Your message dated Sun, 2 Mar 2014 16:44:36 +0100
with message-id <[email protected]>
and subject line Re: Bug#429549: installation-report: option
'timestamp_timeout' in sudo config
has caused the Debian Bug report #429549,
regarding installation-report: option 'timestamp_timeout' in sudo config
to be marked as done.
This means that you claim that the problem has been dealt with.
If this is not the case it is now your responsibility to reopen the
Bug report if necessary, and/or fix the problem forthwith.
(NB: If you are a system administrator and have no idea what this
message is talking about, this may indicate a serious mail system
misconfiguration somewhere.
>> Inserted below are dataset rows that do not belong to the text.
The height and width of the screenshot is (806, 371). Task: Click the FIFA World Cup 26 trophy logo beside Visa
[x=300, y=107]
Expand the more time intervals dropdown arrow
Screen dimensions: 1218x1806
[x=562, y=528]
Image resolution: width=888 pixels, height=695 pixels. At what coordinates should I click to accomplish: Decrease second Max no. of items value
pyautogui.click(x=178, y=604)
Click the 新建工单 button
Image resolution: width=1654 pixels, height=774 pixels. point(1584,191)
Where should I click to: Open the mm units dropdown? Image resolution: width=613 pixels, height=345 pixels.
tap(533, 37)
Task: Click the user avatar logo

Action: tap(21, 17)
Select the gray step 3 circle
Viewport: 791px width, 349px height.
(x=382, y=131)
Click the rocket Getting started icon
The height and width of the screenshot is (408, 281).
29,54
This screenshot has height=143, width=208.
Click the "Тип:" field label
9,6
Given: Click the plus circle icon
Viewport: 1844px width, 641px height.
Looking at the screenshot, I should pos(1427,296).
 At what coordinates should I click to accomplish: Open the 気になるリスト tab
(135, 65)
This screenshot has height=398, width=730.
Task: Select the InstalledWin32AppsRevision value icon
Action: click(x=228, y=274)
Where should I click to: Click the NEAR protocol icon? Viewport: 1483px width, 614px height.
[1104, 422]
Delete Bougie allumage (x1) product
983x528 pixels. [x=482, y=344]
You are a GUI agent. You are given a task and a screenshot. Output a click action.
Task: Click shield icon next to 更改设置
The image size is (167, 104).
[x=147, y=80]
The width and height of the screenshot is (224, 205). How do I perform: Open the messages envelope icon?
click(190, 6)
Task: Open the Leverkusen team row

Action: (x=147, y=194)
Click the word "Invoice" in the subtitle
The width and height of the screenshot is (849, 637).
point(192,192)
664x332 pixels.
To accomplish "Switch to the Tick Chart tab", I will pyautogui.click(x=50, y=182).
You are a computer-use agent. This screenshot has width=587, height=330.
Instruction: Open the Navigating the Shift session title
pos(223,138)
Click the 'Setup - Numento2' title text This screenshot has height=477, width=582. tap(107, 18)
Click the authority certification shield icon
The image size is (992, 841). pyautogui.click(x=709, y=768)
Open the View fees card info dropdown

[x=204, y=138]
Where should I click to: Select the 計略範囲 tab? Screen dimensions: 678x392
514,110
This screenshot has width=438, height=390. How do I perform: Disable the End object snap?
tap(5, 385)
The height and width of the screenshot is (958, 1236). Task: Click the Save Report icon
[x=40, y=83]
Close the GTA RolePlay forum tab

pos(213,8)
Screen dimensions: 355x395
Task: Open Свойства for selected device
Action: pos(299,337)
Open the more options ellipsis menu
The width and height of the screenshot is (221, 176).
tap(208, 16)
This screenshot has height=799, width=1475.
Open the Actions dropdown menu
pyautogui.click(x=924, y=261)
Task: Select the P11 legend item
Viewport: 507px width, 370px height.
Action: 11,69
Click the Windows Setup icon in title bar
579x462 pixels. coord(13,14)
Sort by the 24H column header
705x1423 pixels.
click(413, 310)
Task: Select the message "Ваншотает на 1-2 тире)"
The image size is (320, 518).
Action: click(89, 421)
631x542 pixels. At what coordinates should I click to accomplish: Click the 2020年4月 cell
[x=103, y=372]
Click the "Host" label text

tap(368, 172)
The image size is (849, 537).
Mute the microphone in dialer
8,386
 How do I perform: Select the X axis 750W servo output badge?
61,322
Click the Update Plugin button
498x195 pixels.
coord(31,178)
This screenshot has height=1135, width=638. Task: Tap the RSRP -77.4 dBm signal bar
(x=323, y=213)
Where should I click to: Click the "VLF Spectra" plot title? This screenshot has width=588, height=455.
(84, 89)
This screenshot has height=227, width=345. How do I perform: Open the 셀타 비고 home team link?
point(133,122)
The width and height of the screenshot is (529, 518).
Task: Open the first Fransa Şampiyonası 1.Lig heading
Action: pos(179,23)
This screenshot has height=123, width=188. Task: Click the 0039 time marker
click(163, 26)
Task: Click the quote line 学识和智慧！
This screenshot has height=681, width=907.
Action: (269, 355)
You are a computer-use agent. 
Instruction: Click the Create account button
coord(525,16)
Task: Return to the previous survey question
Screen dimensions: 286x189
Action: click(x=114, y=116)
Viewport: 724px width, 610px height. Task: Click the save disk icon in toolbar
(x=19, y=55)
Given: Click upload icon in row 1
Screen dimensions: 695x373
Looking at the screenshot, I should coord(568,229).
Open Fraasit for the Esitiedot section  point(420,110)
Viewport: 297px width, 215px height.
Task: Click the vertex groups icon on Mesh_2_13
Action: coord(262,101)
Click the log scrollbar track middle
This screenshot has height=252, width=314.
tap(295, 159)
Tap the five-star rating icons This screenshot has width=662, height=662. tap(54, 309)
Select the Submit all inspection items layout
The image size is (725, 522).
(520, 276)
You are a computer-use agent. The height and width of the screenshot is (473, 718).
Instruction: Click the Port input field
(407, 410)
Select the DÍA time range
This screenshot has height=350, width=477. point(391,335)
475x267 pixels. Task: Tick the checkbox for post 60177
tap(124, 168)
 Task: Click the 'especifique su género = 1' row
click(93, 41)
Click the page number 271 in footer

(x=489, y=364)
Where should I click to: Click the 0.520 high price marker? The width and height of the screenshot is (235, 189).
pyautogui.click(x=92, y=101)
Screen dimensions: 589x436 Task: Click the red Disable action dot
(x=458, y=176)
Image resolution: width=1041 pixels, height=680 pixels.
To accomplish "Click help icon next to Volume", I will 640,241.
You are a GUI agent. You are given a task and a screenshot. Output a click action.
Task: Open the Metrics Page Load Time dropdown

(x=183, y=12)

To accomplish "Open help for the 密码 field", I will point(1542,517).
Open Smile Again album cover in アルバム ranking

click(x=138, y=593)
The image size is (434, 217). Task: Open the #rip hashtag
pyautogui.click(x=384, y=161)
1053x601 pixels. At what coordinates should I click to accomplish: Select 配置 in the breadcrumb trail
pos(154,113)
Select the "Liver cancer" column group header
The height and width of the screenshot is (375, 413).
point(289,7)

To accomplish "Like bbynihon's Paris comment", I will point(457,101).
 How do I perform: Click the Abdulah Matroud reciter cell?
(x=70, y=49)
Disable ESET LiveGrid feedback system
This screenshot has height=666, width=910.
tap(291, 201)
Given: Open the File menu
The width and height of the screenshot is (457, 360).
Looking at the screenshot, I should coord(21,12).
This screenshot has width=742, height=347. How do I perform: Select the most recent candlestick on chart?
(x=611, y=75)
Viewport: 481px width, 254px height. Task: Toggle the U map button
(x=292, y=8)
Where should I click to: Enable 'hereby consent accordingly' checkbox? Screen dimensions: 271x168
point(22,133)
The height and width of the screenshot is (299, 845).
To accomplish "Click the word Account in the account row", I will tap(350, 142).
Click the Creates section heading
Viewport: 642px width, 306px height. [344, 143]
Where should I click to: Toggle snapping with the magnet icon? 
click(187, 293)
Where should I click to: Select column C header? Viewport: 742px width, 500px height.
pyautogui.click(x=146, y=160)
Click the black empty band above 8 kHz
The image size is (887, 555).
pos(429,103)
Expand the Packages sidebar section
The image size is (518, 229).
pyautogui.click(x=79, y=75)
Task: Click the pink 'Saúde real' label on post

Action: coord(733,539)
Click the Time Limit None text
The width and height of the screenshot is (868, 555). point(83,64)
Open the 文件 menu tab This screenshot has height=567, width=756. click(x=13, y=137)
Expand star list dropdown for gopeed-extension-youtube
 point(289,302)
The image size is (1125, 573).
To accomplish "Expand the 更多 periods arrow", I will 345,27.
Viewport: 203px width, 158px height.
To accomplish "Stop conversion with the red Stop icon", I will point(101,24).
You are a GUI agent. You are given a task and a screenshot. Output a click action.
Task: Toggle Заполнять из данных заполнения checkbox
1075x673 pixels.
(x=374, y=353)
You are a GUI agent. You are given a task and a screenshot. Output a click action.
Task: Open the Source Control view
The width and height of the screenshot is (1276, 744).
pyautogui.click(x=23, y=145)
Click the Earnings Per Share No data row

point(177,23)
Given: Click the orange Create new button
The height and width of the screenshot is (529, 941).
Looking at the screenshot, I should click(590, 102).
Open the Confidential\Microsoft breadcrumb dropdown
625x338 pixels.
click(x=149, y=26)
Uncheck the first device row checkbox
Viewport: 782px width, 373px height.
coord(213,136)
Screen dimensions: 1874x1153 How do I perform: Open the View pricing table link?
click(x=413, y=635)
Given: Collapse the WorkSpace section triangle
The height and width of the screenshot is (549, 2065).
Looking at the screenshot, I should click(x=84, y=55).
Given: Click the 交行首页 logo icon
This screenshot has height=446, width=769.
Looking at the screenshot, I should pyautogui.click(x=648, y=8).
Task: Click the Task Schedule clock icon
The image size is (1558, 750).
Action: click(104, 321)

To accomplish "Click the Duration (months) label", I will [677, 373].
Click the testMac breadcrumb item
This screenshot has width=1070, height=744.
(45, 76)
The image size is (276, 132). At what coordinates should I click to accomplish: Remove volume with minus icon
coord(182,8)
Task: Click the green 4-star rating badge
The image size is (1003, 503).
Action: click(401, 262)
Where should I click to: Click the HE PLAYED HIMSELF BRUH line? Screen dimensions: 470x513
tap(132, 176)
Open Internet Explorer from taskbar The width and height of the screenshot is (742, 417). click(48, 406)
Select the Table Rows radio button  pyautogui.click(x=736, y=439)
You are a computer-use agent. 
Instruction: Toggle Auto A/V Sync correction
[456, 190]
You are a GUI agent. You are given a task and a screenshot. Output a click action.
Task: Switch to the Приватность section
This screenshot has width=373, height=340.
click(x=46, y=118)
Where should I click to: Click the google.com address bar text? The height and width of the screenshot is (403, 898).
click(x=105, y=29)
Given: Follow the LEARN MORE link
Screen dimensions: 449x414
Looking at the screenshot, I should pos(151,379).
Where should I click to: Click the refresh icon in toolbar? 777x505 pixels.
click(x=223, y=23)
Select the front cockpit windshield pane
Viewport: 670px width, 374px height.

Please contact [email protected]
immediately.)
--
429549: http://bugs.debian.org/cgi-bin/bugreport.cgi?bug=429549
Debian Bug Tracking System
Contact [email protected] with problems
--- Begin Message ---
Package: installation-reports
Version: 2.29
Severity: normal
Current installer have 2 options:
1.set root password
2.don't set root password
In case 2. the configuration file sudo created with the next settings
user ALL=(ALL) ALL
I suggest to add an option:
timestamp_timeout 0
This option will prevent getting root rights by malefactor who was
succeed in getting shell on user account (for example through
possible holes in brouser etc.)
In current case a simple script that periodically runs 'sudo command'
or more complicated script that follows for logs activity
/var/log/auth and runs on this log activity 'sudo command' can get
full control on a system where sudo configured by installer.
--- End Message ---
--- Begin Message ---
Colin Watson <[email protected]> (2007-06-18):
> On Mon, Jun 18, 2007 at 10:31:39PM +0400, Dmitry E. Oboukhov wrote:
> > Current installer have 2 options:
> > 1.set root password
> > 2.don't set root password
> > In case 2. the configuration file sudo created with the next settings
> >
> > user ALL=(ALL) ALL
> >
> > I suggest to add an option:
> >
> > timestamp_timeout 0
> >
> > This option will prevent getting root rights by malefactor who was
> > succeed in getting shell on user account (for example through
> > possible holes in brouser etc.)
> >
> > In current case a simple script that periodically runs 'sudo
> > command' or more complicated script that follows for logs activity
> > /var/log/auth and runs on this log activity 'sudo command' can get
> > full control on a system where sudo configured by installer.
>
> I don't think it's that simple. We tried that in Ubuntu three years
> ago, and the net effect was that everyone got fed up of being prompted
> for their password all the time and just ran 'sudo -s' to get a root
> shell. We concluded that this was not a security win once we'd
> thought about it in more detail, and reverted it.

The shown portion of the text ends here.